For many Maryland workers, a 401(k) retirement account is one of the perks of their jobs. However, the Internal Revenue Service has found that some people have taken advantage of the system and are making contributions that are in excess of what is currently allowed.
At present, the annual contribution limit is $18,500. The Treasury Inspector General for Tax Administration (TIGTA) has issued a report that quite a few employees have been taking advantage of the system and exceeding that threshold. This of course has had the effect of reducing the amount of revenue that the Treasury Department would otherwise get. The Internal Revenue Service has indicated in response to the report that it plans to take a few steps to try and correct the problem. One would be to notify all employers about the issue. More importantly for taxpayers, the IRS has stated that it will make this issue a focal point of audits.
The problem is not necessarily widespread, and it has been estimated that, after a review of a sampling of tax returns for 2014 (when the annual contribution limit was $17,500), only 1,400 taxpayers who have only one 401(k) plan have exceeded the limit.
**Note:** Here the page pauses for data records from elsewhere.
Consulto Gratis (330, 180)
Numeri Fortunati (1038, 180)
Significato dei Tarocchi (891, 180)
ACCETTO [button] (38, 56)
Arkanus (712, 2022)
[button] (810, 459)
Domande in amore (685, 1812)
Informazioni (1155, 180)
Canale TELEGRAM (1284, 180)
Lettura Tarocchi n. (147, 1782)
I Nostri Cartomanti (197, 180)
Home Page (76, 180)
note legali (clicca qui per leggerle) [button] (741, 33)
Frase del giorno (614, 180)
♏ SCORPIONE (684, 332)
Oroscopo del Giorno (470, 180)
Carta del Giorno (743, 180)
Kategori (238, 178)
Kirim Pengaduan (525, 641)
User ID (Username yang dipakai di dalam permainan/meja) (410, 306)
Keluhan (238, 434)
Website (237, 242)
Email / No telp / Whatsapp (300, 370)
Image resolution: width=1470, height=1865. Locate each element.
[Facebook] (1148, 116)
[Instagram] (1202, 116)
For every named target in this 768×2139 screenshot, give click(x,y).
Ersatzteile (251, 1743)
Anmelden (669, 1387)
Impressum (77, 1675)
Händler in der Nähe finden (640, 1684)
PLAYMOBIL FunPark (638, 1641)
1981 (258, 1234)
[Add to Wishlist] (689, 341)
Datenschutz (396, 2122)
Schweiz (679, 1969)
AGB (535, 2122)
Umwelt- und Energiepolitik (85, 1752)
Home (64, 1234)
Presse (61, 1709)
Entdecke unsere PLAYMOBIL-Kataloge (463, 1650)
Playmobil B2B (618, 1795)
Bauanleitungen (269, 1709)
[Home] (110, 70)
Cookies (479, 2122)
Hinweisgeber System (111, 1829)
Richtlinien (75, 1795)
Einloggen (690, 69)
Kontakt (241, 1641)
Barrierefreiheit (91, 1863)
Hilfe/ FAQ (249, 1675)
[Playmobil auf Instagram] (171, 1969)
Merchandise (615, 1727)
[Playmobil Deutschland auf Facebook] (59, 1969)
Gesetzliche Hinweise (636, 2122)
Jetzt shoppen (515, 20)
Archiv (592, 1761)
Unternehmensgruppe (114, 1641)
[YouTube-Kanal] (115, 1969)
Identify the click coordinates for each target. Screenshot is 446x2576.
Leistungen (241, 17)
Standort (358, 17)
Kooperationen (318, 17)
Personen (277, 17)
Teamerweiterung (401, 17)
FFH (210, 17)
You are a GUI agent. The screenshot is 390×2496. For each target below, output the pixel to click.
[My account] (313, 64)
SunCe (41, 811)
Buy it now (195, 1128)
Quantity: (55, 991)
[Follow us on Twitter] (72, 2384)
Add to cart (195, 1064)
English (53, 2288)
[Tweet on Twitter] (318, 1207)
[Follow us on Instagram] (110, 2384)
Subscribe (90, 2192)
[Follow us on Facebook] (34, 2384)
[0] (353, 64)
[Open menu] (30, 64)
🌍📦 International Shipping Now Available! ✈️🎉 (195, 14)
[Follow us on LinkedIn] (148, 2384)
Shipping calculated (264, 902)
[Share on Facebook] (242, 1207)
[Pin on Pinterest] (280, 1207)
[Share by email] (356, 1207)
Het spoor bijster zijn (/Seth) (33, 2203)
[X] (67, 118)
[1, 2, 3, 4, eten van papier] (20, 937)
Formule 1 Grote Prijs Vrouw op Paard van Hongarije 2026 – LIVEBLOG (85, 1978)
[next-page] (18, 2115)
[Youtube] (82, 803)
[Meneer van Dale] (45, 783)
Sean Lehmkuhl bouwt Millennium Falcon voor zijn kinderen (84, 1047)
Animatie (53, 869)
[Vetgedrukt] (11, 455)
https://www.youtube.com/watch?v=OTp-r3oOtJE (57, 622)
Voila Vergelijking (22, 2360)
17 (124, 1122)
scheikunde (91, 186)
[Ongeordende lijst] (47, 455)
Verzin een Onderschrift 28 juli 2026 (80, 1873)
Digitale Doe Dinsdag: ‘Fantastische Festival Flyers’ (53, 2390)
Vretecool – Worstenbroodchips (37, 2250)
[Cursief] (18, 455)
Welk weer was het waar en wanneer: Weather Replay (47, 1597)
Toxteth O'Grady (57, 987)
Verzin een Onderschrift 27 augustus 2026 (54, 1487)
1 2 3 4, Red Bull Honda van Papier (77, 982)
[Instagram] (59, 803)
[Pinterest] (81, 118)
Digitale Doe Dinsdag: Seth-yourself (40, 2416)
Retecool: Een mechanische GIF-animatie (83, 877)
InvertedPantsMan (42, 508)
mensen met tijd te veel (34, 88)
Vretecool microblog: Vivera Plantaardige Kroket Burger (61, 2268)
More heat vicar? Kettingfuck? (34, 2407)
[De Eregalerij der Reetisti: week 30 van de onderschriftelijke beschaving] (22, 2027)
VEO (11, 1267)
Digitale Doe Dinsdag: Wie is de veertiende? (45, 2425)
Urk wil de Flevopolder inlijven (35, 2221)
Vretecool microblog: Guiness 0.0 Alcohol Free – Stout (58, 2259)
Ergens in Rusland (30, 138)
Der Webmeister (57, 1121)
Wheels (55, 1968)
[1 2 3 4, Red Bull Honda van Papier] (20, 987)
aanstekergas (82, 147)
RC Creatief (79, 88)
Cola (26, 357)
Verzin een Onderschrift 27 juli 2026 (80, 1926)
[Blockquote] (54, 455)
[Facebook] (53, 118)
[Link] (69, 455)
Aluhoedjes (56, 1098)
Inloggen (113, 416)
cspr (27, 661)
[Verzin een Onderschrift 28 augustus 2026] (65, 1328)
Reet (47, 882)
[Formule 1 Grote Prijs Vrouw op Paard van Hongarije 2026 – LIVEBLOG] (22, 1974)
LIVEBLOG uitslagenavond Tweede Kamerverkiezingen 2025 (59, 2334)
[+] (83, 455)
This would have resulted in approximately $8 million in additional tax revenue. However, many taxpayers have more than one such retirement account, and the TIGTA believes that the resulting shortfall in these cases is more than $30 million.
There is a way for taxpayers who get audited for this particular reason to avoid further penalties, and that is to withdraw the excess contribution and treat it as income for the year it was made. It might be advisable for people who are in this position and have been contacted by the IRS to meet with a tax attorney and discuss the issue.